[DATASET]
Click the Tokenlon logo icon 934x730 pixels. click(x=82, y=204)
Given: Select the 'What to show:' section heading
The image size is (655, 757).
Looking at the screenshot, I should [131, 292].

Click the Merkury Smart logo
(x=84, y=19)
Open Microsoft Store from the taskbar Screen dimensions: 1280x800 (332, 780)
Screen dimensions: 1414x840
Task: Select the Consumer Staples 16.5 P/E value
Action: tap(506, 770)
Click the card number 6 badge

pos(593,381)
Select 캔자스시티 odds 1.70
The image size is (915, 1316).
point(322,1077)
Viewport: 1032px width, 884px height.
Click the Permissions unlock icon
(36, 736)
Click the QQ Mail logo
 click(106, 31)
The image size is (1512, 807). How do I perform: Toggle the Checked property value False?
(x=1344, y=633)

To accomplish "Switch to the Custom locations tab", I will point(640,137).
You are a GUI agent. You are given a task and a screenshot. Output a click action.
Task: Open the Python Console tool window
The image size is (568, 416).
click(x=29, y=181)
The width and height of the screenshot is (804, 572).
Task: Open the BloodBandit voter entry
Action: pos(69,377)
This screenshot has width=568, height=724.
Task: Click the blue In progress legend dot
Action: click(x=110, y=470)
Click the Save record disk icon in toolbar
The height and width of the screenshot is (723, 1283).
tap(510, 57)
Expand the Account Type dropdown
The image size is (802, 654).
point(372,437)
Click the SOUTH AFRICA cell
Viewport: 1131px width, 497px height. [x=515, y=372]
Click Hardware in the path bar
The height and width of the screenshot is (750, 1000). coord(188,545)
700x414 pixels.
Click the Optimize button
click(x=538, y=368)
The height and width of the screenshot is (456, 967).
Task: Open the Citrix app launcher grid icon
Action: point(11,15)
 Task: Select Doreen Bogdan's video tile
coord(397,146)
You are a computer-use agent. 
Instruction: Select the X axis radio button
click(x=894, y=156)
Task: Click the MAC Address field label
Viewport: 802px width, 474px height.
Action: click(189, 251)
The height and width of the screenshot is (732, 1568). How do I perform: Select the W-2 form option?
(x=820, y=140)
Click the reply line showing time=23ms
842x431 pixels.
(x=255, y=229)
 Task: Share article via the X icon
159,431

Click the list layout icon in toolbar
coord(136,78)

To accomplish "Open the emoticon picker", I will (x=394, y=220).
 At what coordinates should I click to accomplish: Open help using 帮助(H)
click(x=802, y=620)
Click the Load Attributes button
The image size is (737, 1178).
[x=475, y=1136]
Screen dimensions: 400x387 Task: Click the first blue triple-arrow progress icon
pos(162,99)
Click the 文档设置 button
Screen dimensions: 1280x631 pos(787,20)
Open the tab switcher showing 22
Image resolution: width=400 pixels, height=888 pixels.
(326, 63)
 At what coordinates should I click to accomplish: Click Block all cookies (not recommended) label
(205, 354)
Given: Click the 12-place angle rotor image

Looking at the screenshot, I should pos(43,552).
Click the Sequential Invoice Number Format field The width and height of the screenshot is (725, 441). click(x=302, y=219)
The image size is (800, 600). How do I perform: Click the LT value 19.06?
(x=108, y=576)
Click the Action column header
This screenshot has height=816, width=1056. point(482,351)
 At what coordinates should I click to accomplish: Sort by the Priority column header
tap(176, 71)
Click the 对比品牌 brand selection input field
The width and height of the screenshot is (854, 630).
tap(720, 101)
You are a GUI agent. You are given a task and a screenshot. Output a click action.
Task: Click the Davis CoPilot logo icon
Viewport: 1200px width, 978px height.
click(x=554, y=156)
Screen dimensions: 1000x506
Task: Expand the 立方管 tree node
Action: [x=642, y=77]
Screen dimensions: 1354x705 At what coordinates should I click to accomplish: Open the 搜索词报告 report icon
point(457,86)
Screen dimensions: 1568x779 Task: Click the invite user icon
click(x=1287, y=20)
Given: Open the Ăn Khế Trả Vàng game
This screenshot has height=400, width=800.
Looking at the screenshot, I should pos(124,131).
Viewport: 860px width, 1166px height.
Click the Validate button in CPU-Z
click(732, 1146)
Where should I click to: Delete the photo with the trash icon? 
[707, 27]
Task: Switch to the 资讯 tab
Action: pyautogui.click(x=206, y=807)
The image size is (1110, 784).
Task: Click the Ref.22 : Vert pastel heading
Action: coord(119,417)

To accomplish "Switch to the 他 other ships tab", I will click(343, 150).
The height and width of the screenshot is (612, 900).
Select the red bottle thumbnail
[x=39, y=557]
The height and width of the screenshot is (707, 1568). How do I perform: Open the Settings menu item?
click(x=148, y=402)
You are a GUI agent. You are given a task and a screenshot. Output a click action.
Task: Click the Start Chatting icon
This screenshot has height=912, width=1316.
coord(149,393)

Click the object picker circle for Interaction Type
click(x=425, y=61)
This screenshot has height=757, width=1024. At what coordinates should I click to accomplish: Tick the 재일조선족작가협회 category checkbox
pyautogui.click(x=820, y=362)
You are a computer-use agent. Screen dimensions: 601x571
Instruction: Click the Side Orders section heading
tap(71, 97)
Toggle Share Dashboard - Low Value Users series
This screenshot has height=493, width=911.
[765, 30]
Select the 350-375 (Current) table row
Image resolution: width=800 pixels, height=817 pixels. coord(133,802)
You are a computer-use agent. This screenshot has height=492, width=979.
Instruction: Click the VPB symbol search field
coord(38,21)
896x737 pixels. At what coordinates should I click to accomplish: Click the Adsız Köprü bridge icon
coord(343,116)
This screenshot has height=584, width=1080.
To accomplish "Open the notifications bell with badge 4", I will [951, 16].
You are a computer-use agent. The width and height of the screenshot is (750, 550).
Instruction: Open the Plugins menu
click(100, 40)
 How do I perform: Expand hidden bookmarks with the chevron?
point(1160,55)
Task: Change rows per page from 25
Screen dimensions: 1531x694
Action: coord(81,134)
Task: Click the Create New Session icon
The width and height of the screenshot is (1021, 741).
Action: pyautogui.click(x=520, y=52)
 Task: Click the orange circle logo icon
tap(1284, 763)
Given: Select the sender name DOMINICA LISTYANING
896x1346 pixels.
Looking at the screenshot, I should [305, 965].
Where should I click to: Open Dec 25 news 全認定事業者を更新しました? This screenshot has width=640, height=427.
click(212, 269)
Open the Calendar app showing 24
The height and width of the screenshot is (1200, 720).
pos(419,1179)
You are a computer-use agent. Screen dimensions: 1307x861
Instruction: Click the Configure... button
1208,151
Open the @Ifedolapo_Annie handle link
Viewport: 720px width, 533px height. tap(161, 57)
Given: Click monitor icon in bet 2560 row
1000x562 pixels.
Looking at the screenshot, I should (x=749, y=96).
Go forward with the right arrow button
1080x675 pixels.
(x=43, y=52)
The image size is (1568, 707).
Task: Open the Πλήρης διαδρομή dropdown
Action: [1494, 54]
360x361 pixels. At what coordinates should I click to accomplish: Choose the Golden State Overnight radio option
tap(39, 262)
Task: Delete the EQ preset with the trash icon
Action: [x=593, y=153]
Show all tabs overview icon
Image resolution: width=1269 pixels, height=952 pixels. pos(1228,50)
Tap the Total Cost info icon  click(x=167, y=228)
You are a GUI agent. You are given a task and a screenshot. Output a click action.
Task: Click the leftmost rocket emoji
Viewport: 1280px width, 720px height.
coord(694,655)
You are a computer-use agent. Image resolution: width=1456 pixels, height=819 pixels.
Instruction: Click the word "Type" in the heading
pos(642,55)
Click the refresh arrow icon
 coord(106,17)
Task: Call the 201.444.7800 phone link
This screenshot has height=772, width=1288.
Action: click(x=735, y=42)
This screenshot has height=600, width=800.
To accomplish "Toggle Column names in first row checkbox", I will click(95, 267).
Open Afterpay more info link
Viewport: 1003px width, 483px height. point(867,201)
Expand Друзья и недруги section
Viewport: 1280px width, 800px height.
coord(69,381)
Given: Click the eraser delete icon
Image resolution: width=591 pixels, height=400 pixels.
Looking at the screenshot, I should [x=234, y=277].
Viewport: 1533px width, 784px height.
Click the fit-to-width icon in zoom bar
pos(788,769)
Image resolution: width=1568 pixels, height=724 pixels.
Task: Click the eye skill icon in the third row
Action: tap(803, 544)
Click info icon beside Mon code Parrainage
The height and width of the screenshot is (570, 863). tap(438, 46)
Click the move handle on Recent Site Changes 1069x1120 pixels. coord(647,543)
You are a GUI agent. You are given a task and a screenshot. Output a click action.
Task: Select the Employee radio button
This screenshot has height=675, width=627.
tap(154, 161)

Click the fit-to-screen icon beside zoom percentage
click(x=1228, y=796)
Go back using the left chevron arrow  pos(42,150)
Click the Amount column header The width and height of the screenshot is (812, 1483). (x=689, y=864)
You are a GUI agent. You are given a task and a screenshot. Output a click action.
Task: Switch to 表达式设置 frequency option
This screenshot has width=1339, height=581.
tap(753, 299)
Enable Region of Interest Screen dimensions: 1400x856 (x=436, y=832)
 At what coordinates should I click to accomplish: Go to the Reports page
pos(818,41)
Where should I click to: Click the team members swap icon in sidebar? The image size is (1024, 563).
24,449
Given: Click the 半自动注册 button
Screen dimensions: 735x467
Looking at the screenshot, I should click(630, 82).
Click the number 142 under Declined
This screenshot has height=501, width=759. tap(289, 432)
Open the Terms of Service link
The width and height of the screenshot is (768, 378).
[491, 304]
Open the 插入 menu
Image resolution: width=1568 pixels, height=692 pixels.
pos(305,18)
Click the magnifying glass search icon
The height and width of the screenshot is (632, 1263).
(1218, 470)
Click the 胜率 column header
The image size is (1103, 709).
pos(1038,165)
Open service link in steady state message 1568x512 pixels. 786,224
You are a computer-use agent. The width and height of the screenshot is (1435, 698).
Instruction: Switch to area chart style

[TASK DIRECTIONS]
Count the lines of the listing above in which the word "will" appears; state only the count.

[EXERCISE SOLUTION]
5